In my opinion, the first step towards befriending anxiety begins with understanding it. Have you ever wondered why human beings experience anxiety? While anxiety does have a bad reputation it is also a universal human experience that is hardwired into our DNA. Whether we like it or not, our anxiety has a purpose.

Anxiety, at its core, is a biological alarm system designed to notify us of a perceived threat. When we are extremely anxious our brain descends into fight or flight mode. As a part of instinctual survival, when we perceive a threat our best possible options are to fight the danger or to run away from it as fast as possible.  

This would all be perfectly fine if human beings were still living in an era where survival was literally dependent on your ability to fight or run. In the modern era however, we are more likely to experience threats like midterm exams or uncomfortable conversations with coworkers. Anxiety has evolved over millennia so that it can be triggered by emotional and existential threats as well as threats of physical danger.

This may seem like a malfunction of evolution, an obsolete system of alarm that is now causing chaos and havoc in our modern lives. However, I believe that anxiety has adapted to the new modern standards of survival and at its best functions to keep us in alignment with our values and beliefs.

This theory of anxiety operates under the assumption that there are at least three unique types of anxiety:

1. Existential Anxiety- This is the anxiety associated with being alive. Our fear of death, our questioning of reality and why things happen. This type of anxiety plays an essential role in our pursuit of meaning in life because without questions we would never seek answers.

2. Motivational/Moral Anxiety- This anxiety identifies when we are behaving in a way that is inconsistent with our values. If being truthful is important to us, this anxiety will arise when we tell a lie.
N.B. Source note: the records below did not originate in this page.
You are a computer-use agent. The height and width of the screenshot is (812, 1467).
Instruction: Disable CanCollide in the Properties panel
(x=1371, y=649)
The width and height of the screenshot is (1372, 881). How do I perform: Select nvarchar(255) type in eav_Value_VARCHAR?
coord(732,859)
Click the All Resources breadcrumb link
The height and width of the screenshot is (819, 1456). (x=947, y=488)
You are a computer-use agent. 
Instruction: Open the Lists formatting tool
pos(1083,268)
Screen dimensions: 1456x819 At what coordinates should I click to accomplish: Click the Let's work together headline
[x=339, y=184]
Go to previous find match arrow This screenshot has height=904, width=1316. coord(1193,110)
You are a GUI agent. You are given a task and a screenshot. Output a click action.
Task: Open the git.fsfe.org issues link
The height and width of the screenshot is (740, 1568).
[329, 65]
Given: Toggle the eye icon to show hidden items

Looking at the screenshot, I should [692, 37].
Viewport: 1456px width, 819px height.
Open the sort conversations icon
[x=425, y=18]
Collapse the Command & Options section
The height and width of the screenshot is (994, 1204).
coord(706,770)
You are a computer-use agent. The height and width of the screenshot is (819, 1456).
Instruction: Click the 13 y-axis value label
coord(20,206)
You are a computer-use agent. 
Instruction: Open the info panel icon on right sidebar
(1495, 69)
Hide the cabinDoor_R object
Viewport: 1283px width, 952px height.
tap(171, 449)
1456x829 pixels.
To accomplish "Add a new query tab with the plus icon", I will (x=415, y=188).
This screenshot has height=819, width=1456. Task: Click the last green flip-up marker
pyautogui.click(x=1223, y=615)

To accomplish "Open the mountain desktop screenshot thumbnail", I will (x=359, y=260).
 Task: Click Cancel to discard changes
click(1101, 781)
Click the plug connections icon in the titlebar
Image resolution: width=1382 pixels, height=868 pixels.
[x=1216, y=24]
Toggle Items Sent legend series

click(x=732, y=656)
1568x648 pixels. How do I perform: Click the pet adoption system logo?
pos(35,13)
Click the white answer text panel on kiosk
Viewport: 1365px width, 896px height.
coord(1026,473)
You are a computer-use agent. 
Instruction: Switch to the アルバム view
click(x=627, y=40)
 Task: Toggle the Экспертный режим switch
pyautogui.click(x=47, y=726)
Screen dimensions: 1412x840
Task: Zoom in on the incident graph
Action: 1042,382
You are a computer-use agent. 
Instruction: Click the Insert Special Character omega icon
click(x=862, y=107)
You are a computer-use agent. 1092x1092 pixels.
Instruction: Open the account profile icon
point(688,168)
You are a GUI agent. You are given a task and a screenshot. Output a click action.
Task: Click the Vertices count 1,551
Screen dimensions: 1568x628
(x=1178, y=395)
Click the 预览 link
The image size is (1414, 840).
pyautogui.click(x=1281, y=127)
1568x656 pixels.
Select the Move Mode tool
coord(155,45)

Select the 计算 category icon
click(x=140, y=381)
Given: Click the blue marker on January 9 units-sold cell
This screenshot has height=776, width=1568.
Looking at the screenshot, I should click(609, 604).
The theory of conscience could be attributed to this type of anxiety as it is foundational the development of our moral code and idealized sense of self.

3. Neurotic Anxiety- This is the type of anxiety that gets the most attention. Neurotic anxiety is attributed to anxiety disorders. This anxiety can develop due to several factors: genetic predispositions, imbalances in brain chemistry, trauma, etc. Unlike the two previous types of anxiety, the anxiety is purely symptomatic and indicates that there is an underlying cause that needs to be addressed.

Understanding which type of anxiety we are experiencing means that we can respond to them appropriately. Each of the three types expresses a specific and essential need to resolve the anxious feelings and grow from the experience.

  • The essential need for Existential Anxiety is to pursue answers and meaning.

  • The essential need for Motivational/Moral Anxiety is to change either our values or our behaviors until they are in alignment.

  • The essential need for Neurotic Anxiety is to address the underlying causes and to develop healthy coping strategies.

The key to befriending our anxiety lies in our ability to respond to these essential needs. When we give our anxiety what it is asking for we accomplish more than an end to anxious feelings. We grow closer to our idealized selves, we mature and develop resiliency each time we come out on the other side.

To be able to identify which type of anxiety we are experiencing we must learn to listen to what it is telling us. Awareness will follow a willingness to view our anxiety as the messenger rather than the enemy.

Imagine anxiety as the check engine light on a car. If we ignore the light, cover it up, or continue driving we risk causing even more danger to our vehicle. The same is true of our anxiety, if all of our effort is placed on turning off the feeling without discovering the cause, we not only deny ourselves the opportunity for growth, but we risk causing ourselves more damage in the long run.

My hope is that you would be willing to give your anxiety a voice. Allow it the opportunity to express its needs so that you can respond in kind.

The path to friendship can be difficult, but well worth the effort.